__Your task__
Down to the last line, repeat the entries exactly and drop any image.

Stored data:
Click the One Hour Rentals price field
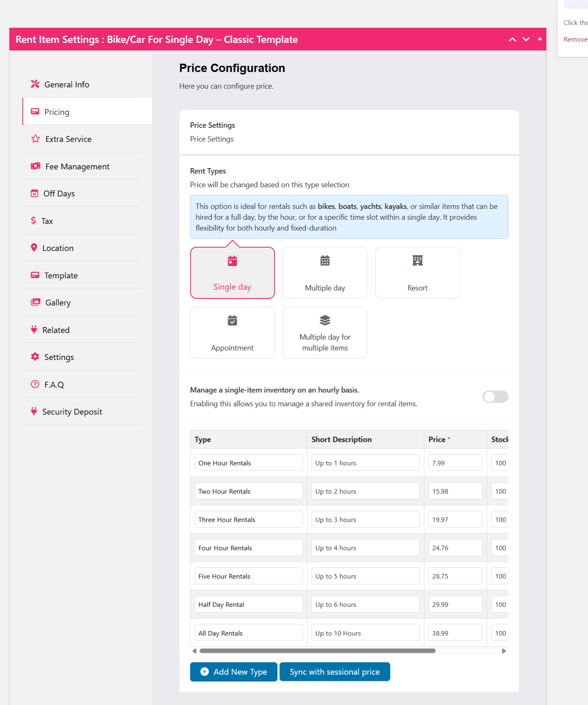588x705 pixels. point(455,463)
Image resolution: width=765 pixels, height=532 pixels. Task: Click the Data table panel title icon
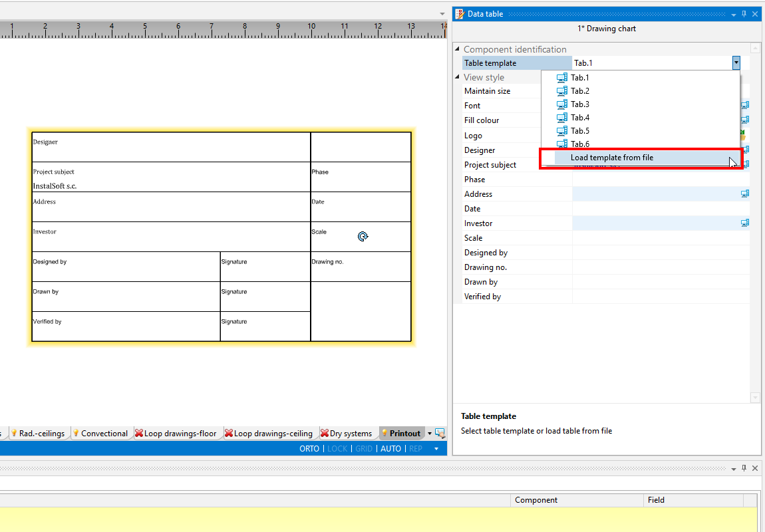pos(460,14)
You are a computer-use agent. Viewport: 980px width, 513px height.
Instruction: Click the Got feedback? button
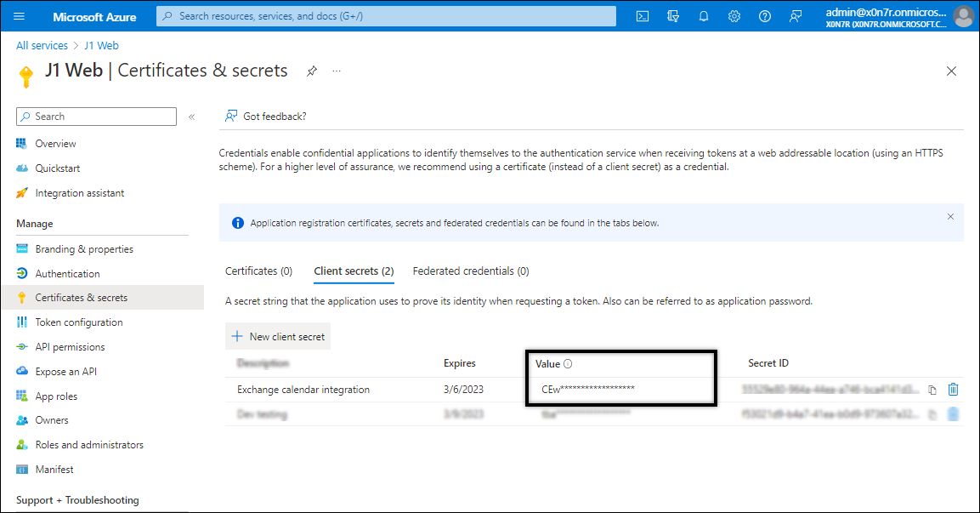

__Answer to the exercise__
Click the One Hour Rentals price field
588x705 pixels. point(455,463)
Image resolution: width=765 pixels, height=532 pixels. Task: Click the Data table panel title icon
pos(460,14)
You are a computer-use agent. Viewport: 980px width, 513px height.
Instruction: Click the Got feedback? button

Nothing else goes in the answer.